EXCERPT TO READ »
Design Decisions¶
This document explains the key architectural decisions made in UniLLM and their rationale.
Functional Tensor Operations¶
Decision: Use a functional interface (ops_fn::*) rather than methods on Tensor.
Rationale:
// Chosen approach: Functional
let result = ops_fn::matmul(&a, &b)?;
let normed = ops_fn::layer_norm(&hidden, &weight, None, 1e-6)?;
// Alternative: Method-based
let result = a.matmul(&b)?;
let normed = hidden.layer_norm(&weight, None, 1e-6)?;
Benefits of functional approach: - Explicit operations - Clear what operation is being performed - Backend flexibility - Easy to swap implementations - Consistency - Same pattern for all operations - Testing - Operations can be tested independently
Single Model Trait¶
Decision: All models implement a single Model trait rather than specialized traits per model type.
Rationale:
// Chosen approach: Universal trait
pub trait Model {
fn forward(&self, inputs: &ModelInputs) -> Result<ModelOutputs>;
fn generate(&self, prompt: &str, config: &GenerationConfig) -> Result<String>;
}
// Alternative: Specialized traits
pub trait LanguageModel { fn generate(&self, ...) -> ...; }
pub trait VisionModel { fn encode_image(&self, ...) -> ...; }
pub trait AudioModel { fn transcribe(&self, ...) -> ...; }
Benefits:
- Simplicity - One interface to learn
- Composability - Models can be used interchangeably
- Extensibility - Easy to add new model types
- Enum-based I/O - ModelInputs and ModelOutputs handle type differences
model_config! Macro¶
Decision: Use a macro to generate configuration structs and trait implementations.
Rationale:
// With macro (current)
model_config!(LlamaConfig {
vocab_size: usize = 32000,
hidden_size: usize = 4096,
});
// Without macro (alternative)
#[derive(Clone, Debug)]
pub struct LlamaConfig {
pub vocab_size: usize,
pub hidden_size: usize,
}
impl Default for LlamaConfig { /* ... */ }
impl ModelConfig for LlamaConfig { /* ... */ }
Benefits: - Reduced boilerplate - 47 models × ~50 lines saved = significant reduction - Consistency - All configs follow same pattern - Defaults inline - Easy to see default values - Automatic validation - Macro can generate validation
Enum-Based I/O¶
Decision: Use enums for ModelInputs and ModelOutputs rather than generics.
Rationale:
// Chosen approach: Enums
pub enum ModelInputs {
Text { input_ids: Tensor, ... },
Image { pixel_values: Tensor, ... },
Multimodal { ... },
Audio { ... },
}
// Alternative: Generics
pub trait ModelInput { fn to_tensor(&self) -> Tensor; }
fn forward<I: ModelInput>(&self, input: I) -> Result<O>;
Benefits: - Explicit types - Clear what each model accepts - Runtime flexibility - Can switch input types dynamically - Pattern matching - Easy to handle different cases - Serialization - Simpler to serialize/deserialize
Automatic Dequantization¶
Decision: GGUF quantized weights are automatically dequantized to F32 during loading.

DATASET CONTENT »
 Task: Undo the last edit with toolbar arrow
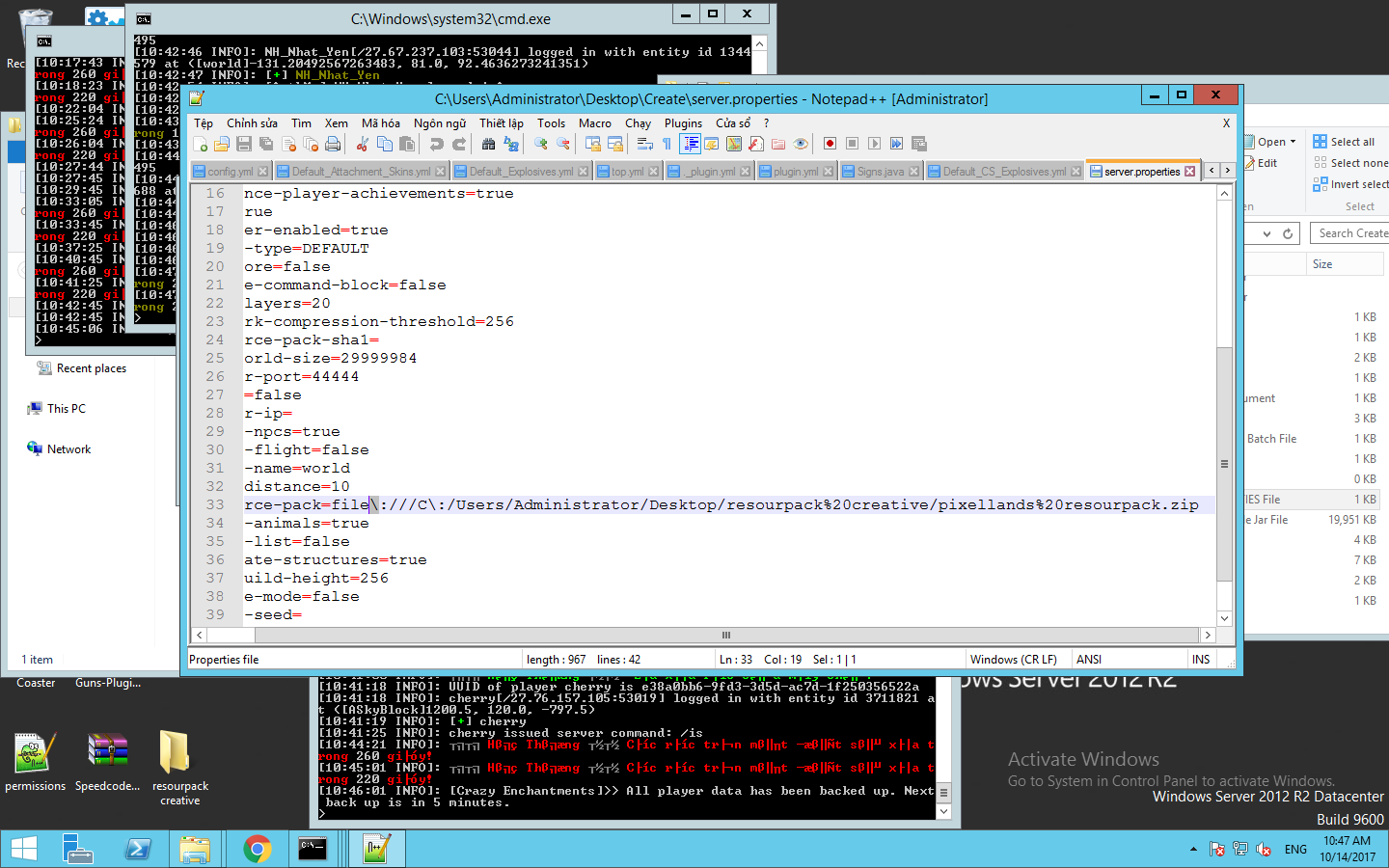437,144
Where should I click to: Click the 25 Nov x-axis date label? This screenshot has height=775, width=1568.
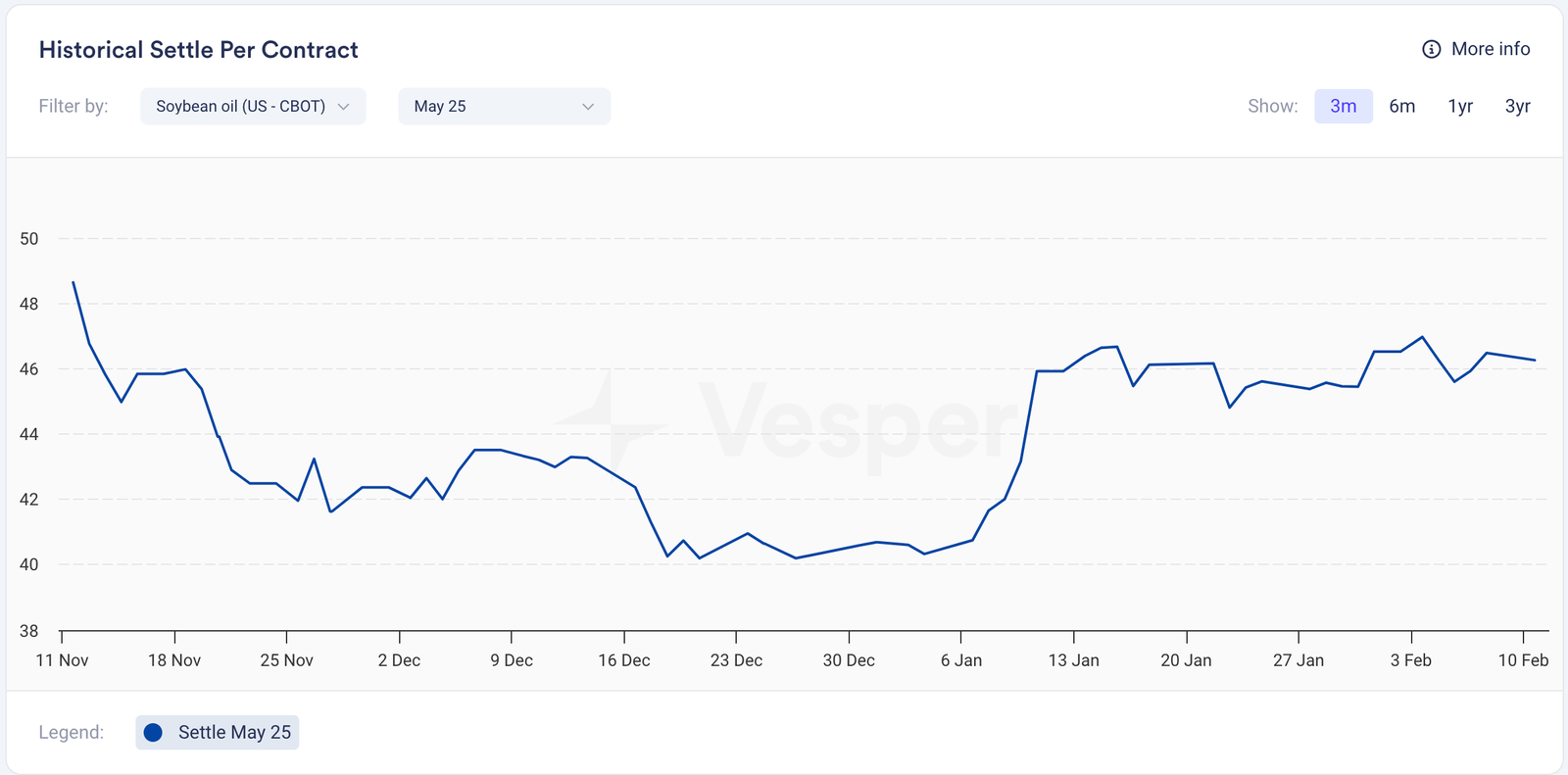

WORK INSTRUCTIONS »
In the UniLLM design notes, answer each question, numbering your answers the same way:
1. What default value does the model_config! example give for vocab_size?
2. What four variants does ModelInputs have?
3. To what type are GGUF quantized weights dequantized during loading?

EXERCISE SOLUTION »
1. 32000
2. Text, Image, Multimodal, Audio
3. F32